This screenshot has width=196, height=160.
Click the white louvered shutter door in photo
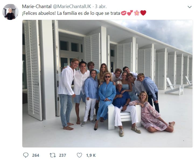[33, 70]
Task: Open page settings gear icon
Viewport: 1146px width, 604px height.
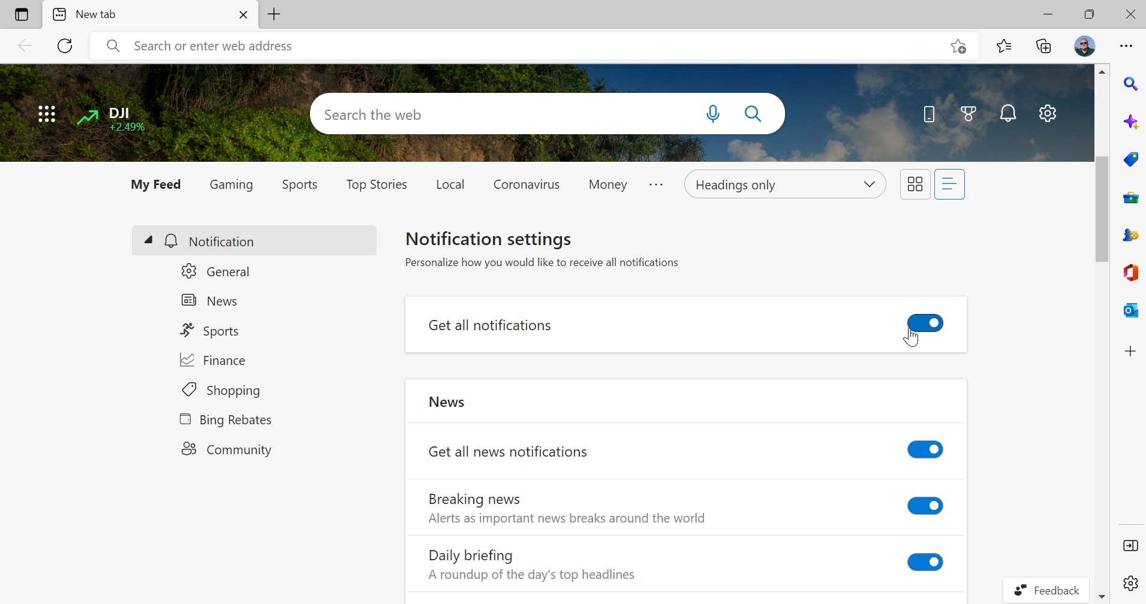Action: pyautogui.click(x=1049, y=114)
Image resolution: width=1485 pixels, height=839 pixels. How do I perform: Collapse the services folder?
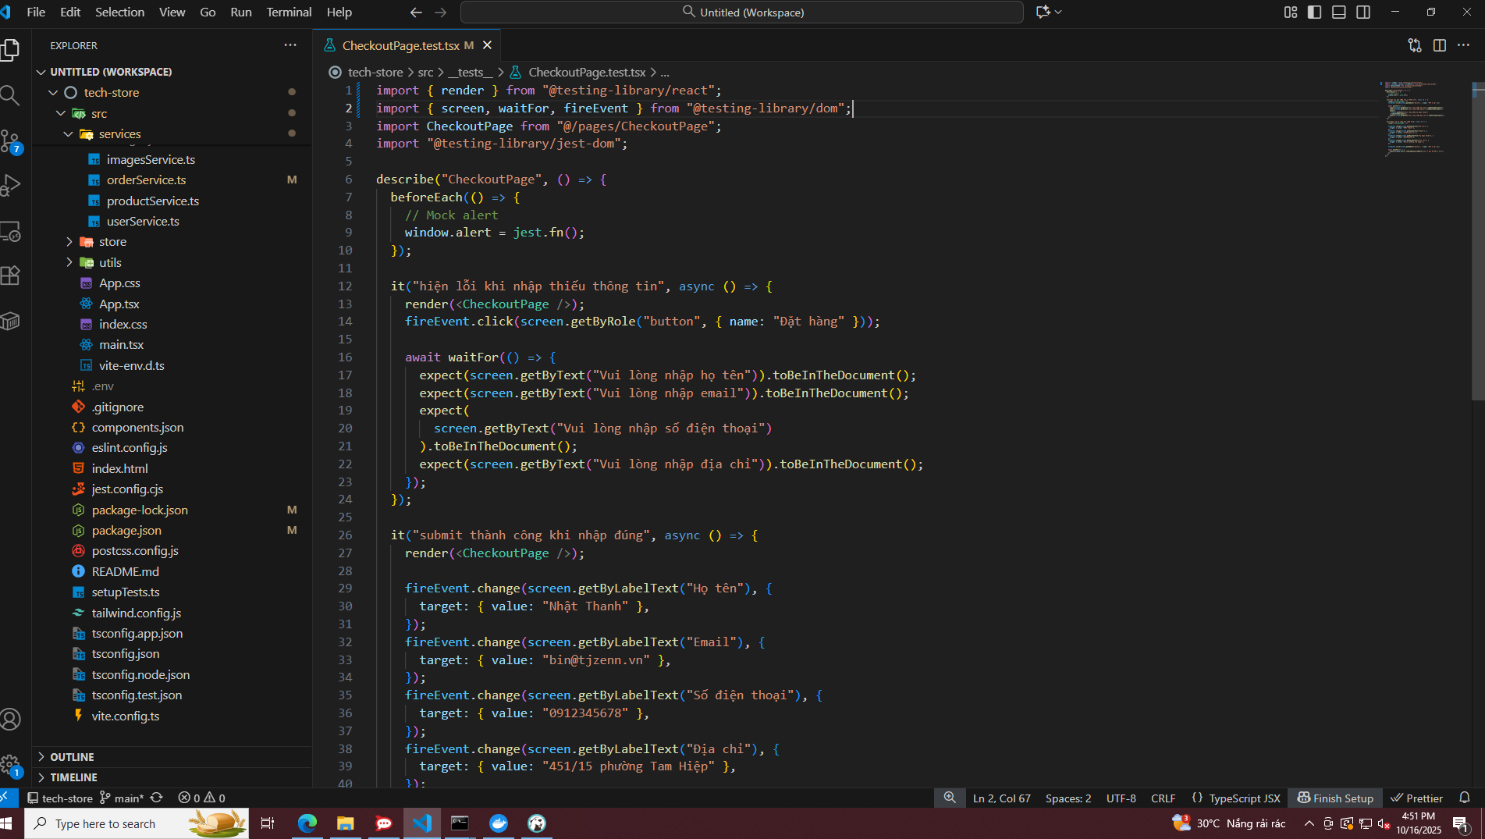click(119, 134)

## Work request
Return each line from the material above exactly, but not the pictures.

## Answer section
This screenshot has width=196, height=160.
Click the white louvered shutter door in photo
[33, 70]
Task: Open page settings gear icon
Viewport: 1146px width, 604px height.
Action: pyautogui.click(x=1049, y=114)
Image resolution: width=1485 pixels, height=839 pixels. How do I perform: Collapse the services folder?
click(119, 134)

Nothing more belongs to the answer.